## Assignment
Looking at the listing below, retype exactly the lines starting at the one containing "You are a computer-use" and ending at the one containing "1024x576 pixels.", both included, and nothing else.

══ Records for processing

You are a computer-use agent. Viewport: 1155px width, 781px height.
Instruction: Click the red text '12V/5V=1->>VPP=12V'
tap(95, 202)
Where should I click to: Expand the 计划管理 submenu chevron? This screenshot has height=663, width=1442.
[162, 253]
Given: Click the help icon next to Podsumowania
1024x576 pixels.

════
══ Records for processing

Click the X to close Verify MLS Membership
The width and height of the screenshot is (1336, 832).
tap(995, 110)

════

## Task result
You are a computer-use agent. Viewport: 1155px width, 781px height.
Instruction: Click the red text '12V/5V=1->>VPP=12V'
tap(95, 202)
Where should I click to: Expand the 计划管理 submenu chevron? This screenshot has height=663, width=1442.
[162, 253]
Given: Click the help icon next to Podsumowania
1024x576 pixels.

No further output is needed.